Ryzen 7 7700X3Dは、ZenアーキテクチャのZen 4コアを採用した8コア16スレッドのAM5プラットフォーム向けプロセッサだ。ベースクロック4.0GHz、最大ブーストクロック4.5GHz、TDPは120Wで、AMD 3D V-Cache技術による96MBのL3キャッシュを含む合計104MBのキャッシュを搭載する。DDR5メモリやPCIe 5.0にも対応しており、AMDの600系・800系チップセット搭載AM5マザーボードで使用可能とされている。
同じAM5向けのRyzen 7 7800X3Dと比較すると、両チップは8コア16スレッド・104MBキャッシュ・120W TDPとスペック上は非常に似通っている。主な違いはブーストクロックで、7800X3Dの5.0GHzに対し7700X3Dは4.5GHzにとどまる。この差によりゲーミング性能では7800X3Dがわずかに上回るとされているが、279ドル台という価格帯になれば、その差額分を他のパーツに充てられるという点で7700X3Dの魅力が増す。
一方、ゲーミング以外のプロフェッショナルな用途や生産性重視のユーザーには、IntelのCore Ultra 200シリーズのほうが優位とされている。Core Ultra 5 250K PlusやCore Ultra 7 270K Plusは、同クラスのAMD製品と比べてプロダクティビティタスクにおいて高い性能を発揮するとレビューで示されているという。純粋にゲーミング性能を求めるならRyzen 7 7700X3Dが有力な選択肢となるが、用途に応じて選択することが重要だ。
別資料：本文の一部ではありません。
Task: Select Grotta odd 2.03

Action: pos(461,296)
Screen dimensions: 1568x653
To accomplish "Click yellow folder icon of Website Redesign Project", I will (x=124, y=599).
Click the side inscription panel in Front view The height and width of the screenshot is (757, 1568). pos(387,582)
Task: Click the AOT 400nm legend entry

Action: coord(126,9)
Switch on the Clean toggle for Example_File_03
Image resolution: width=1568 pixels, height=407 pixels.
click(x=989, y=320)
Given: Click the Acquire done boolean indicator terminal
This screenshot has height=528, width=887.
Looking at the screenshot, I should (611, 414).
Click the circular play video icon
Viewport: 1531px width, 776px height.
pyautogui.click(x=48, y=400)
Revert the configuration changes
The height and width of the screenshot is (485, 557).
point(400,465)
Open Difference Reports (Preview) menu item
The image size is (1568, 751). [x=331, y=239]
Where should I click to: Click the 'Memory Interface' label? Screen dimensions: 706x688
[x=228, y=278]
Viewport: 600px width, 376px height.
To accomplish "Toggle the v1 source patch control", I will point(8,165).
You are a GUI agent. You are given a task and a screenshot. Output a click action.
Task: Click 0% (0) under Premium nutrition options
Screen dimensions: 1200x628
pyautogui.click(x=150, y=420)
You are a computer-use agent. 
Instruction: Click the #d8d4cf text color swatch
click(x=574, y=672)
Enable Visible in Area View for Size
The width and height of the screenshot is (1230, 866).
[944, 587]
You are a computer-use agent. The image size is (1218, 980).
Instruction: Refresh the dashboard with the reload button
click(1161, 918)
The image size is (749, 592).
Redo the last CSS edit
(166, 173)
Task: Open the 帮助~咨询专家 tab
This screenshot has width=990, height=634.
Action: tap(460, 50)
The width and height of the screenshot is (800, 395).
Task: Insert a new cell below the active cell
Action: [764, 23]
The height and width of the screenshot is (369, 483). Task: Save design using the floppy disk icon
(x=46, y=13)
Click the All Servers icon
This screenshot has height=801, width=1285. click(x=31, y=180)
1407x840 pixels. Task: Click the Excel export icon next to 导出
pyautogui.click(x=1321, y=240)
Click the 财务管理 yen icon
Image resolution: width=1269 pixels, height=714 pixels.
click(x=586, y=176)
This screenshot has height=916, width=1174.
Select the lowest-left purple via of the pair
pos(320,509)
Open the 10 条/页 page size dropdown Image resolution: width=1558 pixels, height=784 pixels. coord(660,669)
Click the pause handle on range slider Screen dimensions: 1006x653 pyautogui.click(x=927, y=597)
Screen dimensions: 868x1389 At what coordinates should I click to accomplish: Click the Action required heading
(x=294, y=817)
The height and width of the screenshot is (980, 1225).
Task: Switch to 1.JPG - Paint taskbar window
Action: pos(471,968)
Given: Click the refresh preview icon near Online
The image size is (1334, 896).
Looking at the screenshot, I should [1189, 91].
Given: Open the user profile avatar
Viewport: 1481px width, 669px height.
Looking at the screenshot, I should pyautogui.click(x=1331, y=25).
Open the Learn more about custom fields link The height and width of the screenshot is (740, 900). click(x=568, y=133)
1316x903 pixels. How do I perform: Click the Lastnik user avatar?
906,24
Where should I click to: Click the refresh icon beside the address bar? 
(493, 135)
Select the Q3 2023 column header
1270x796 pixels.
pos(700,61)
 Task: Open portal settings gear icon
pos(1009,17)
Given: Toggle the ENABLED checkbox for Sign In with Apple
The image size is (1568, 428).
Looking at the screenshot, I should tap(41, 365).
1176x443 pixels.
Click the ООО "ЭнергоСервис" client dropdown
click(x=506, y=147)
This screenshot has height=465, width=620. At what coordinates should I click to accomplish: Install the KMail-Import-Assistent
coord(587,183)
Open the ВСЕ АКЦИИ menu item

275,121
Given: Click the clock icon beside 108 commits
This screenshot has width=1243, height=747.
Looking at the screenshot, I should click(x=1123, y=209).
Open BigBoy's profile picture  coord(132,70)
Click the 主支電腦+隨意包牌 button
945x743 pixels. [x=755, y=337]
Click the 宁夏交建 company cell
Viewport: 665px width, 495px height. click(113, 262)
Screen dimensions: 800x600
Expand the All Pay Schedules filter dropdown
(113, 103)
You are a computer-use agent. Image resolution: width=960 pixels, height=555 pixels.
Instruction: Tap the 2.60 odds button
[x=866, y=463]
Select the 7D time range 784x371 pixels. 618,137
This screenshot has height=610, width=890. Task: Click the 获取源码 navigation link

Ryzen 7 7700X3Dは2026年第4四半期まで北米市場ではNewegg独占販売とされており、同ストアが迅速に割引を提供できる背景にはこの独占契約があるとみられる。AM5プラットフォームへの移行を検討しているが300ドル超の出費を避けたいというユーザーにとって、今回のプロモーションコードは見逃せない機会となりそうだ。ただし期限付きの限定オファーであるため、興味があれば早めに確認することが望ましい。

管理人コメント
発売2日で早くも値下がりとは…。定価で飛びついた人には、まことにご愁傷さまとしか言いようがない展開である。日本では今のところ値下げの気配はなく、上位モデルの7800X3Dより高いという謎価格。とはいえ、米国と同じように安くなれば一気に話は変わる。価格次第では、超コスパゲーミングCPUに化ける可能性は十分ありそうだ。